5. Break-Even Analysis
We note that we lack the data needed to confidently predict a
percent reduction in serious cases related to unintentional
overdosing. Because of the uncertainty in these estimates, we
estimated an annual average number of adverse events that would need
to be avoided over a 10 year period to reach a break-even point
(i.e., the present value of the cost of compliance divided by the
present value of the monetary value of avoiding an adverse event
each year for 10 years). The following calculations are based on
2001 dollars, which will not affect the estimated break-even values
to be calculated. For benefits to equal costs, this final rule would
need to prevent about 2 deaths each year over 10 years [1.9 deaths
($71.0 million/$37.6 million at a 7 percent discount rate) and 1.7
deaths ($72.9 million/$43.9 million at a 3 percent discount rate)].

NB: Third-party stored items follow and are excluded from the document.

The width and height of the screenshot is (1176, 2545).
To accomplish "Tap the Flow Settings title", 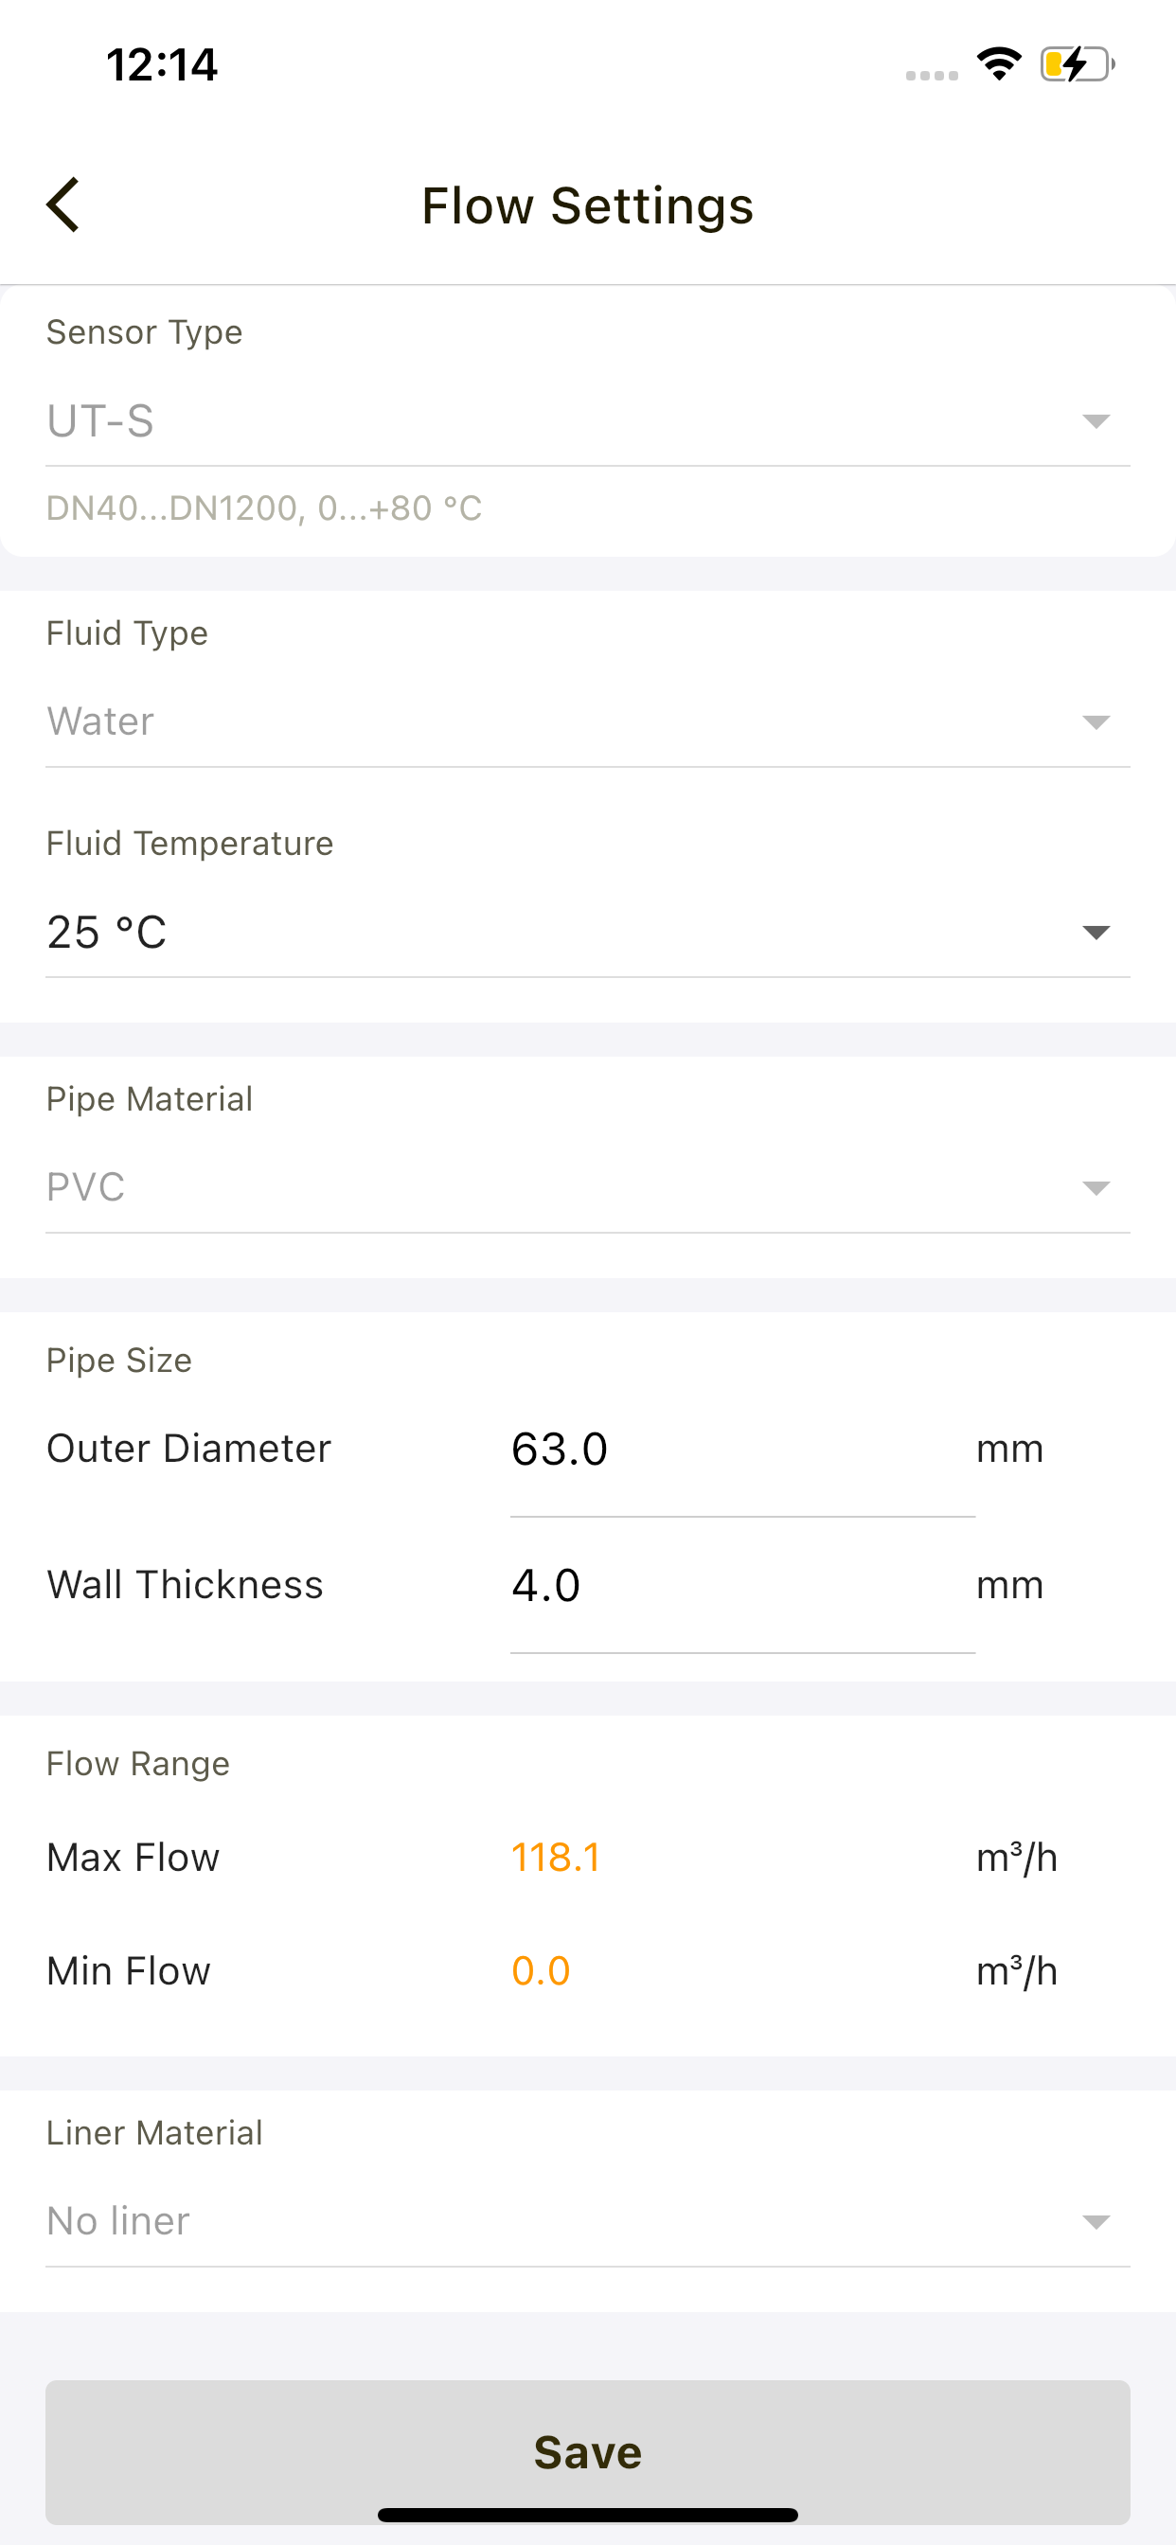I will pos(588,205).
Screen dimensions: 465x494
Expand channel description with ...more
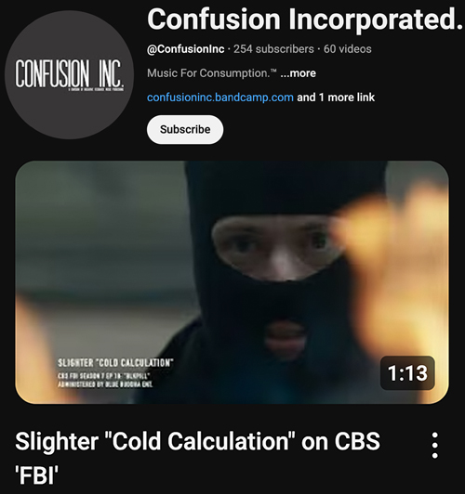(298, 73)
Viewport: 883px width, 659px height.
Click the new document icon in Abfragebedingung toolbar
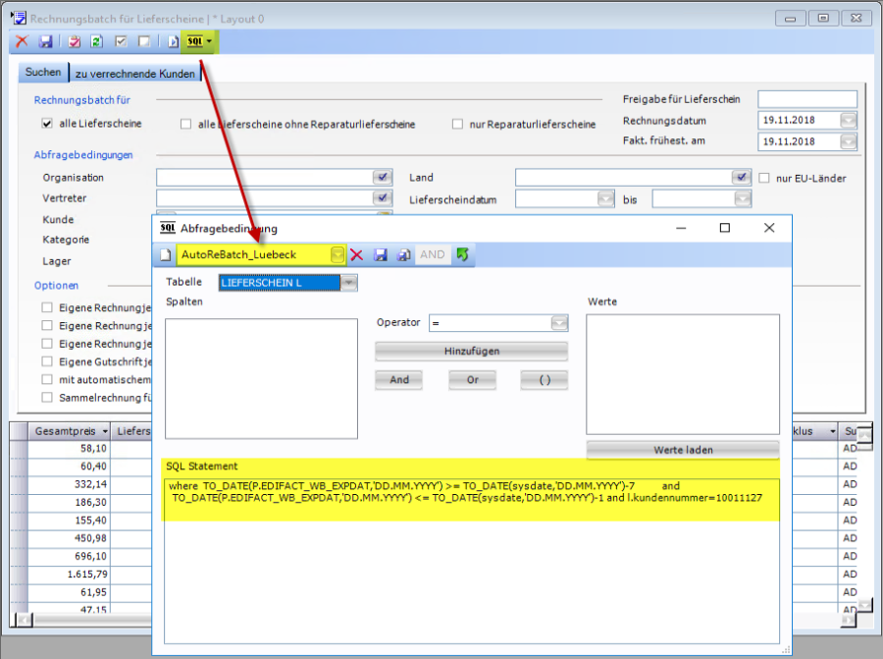click(167, 254)
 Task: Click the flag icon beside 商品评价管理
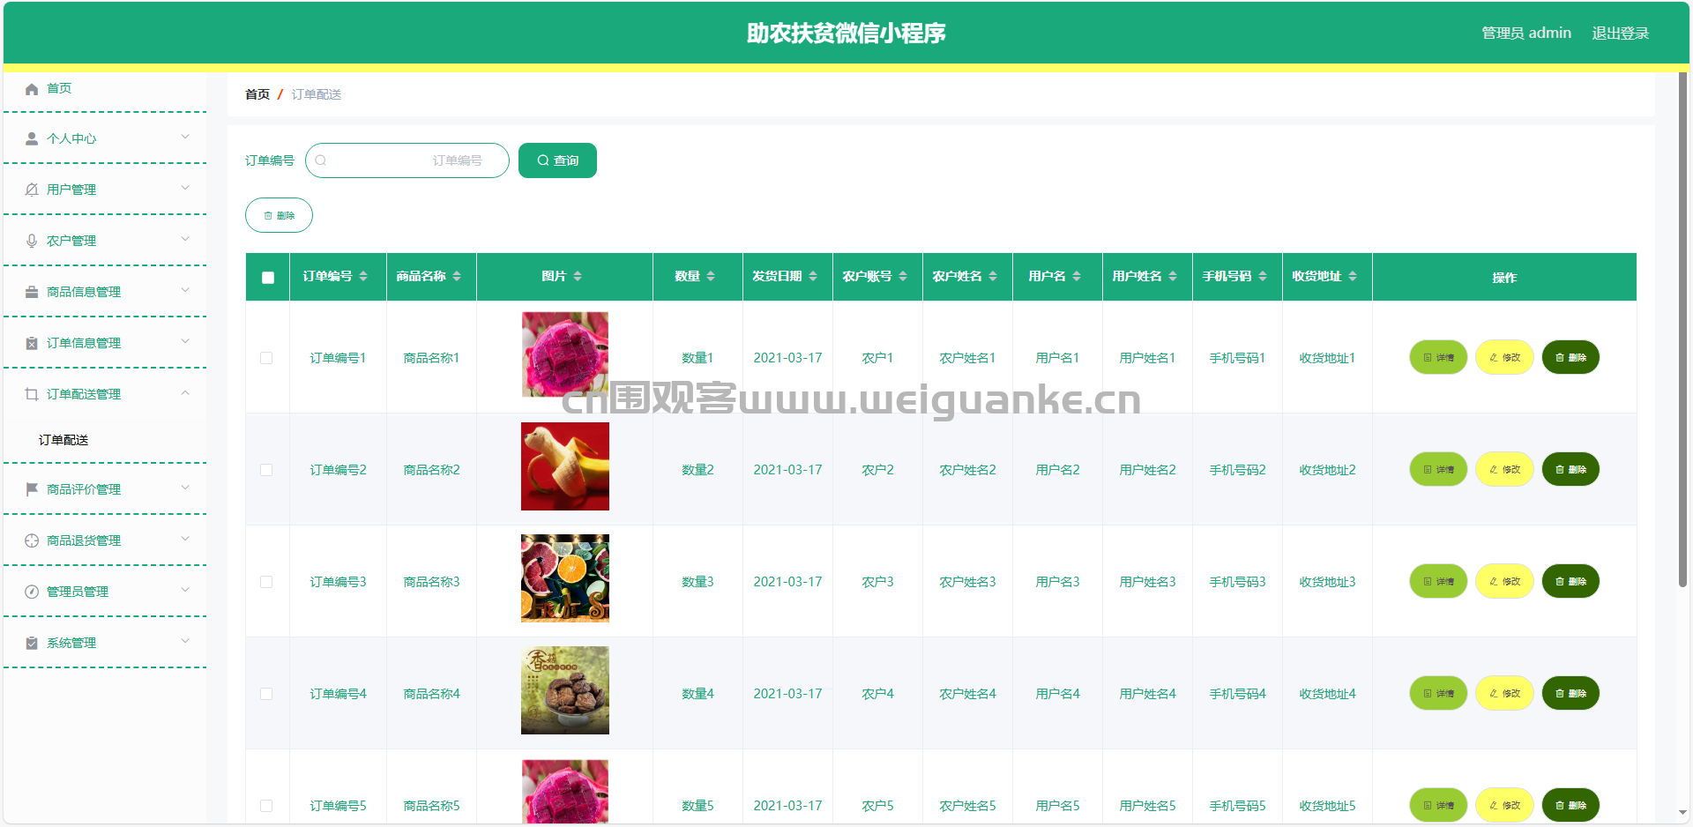pos(32,489)
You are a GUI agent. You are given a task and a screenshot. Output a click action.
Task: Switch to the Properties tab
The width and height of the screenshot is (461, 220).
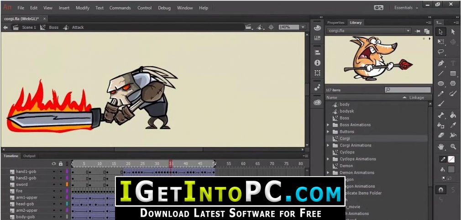335,22
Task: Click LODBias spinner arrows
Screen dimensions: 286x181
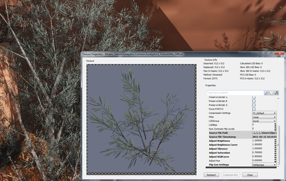Action: click(275, 125)
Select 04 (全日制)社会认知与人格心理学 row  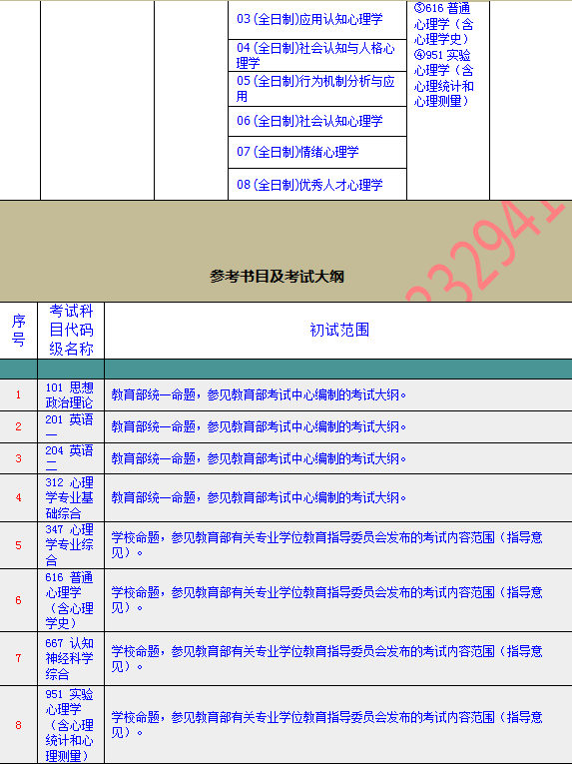point(315,56)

This estimate of deaths avoided is based on a value of $5 million
per statistical life. Alternatively, if no deaths are avoided, the
final rule would need to prevent about 1,058 hospitalizations each
year over the 10-year period at the 7 percent discount rate ($71.0
million/$67,156), and 928 hospitalizations a year at the 3 percent
discount rate ($72.9 million/$78,513). This estimate of
hospitalizations avoided is based on the lowest monetized value of a
poisoning episode requiring hospitalization: $8,936 per episode over
10 years at a 7 percent discount rate.
Although we lack evidence to predict with certainty a specific
level of reduction in adverse events, if we assume only a 2 percent
reduction in the illnesses and deaths analyzed, the benefits of this
final rule
[[Page 31180]]
outweigh the costs. We find that this final rule will enhance public
health and promote the safer use of OTC acetaminophen and NSAID drug
products.
6. Final Regulatory Flexibility Analysis
This economic analysis, together with other relevant sections of
this document, serves as our final regulatory flexibility analysis,
as required under the Regulatory Flexibility Act. For our
preliminary regulatory flexibility analysis, we calculated the
average annualized compliance costs for firms in each size category
and determined that the average annualized compliance costs totaled
less than 1 percent of average receipts for all firm sizes. In 2007
dollars, the estimated annualized present value cost per SKU is $492
(i.e., $11.1 million divided by 22,500 SKUs) using a 7 percent
discount rate over 10 years, and $416 per SKU ($9.4 million divided
by 22,500 SKUs) using a 3 percent discount rate over 10 years. For
private label SKUs only, the annualized present value cost per SKU
is $321 ($3.6 million divided by 11,250 SKUs) using a 7 percent
discount rate over 10 years, or $271 per private label SKU ($3.0
divided by 11,250 SKUs) using a 3 percent discount rate over 10
years. Similar to the proposed rule, the average annualized
compliance costs of the final rule remain under 1 percent of average
receipts for all firm sizes. Therefore, we tentatively conclude that
this final rule will not have a significant economic impact on a
substantial number of small entities.
2. On page 19407, in the second column, add the following
reference:
57. Eastern Research Group, Inc., ``Addendum to the Cost Benefit
Analysis: Final Internal Analgesic, Antipyretic and Antirheumatic
Drug Products Rulemaking,'' Final Report, July 30, 2008.
Sec. 201.326 [Corrected]
0
3. On page 19408, in the third column, correct the first sentence in
Sec. 201.326(a)(2)(iii)(A) to read as follows: ``Stomach bleeding
warning [heading in bold type]: This product contains an NSAID, which
may cause severe stomach bleeding.''
0
4. On page 19409, in the first column, correct the first sentence in
Sec. 201.326(a)(2)(iv)(A)(1) to read as follows: ``Stomach bleeding
warning [heading in bold type]: This product contains an NSAID, which
may cause severe stomach bleeding.''
0
5. On page 19409, in the second column, correct the first sentence in
Sec. 201.326(a)(2)(v)(A) to read as follows: ``Stomach bleeding
warning [heading in bold type]: This product contains an NSAID, which
may cause severe stomach bleeding.''
Dated: June 23, 2009.
Jeffrey Shuren,
Associate Commissioner for Policy and Planning.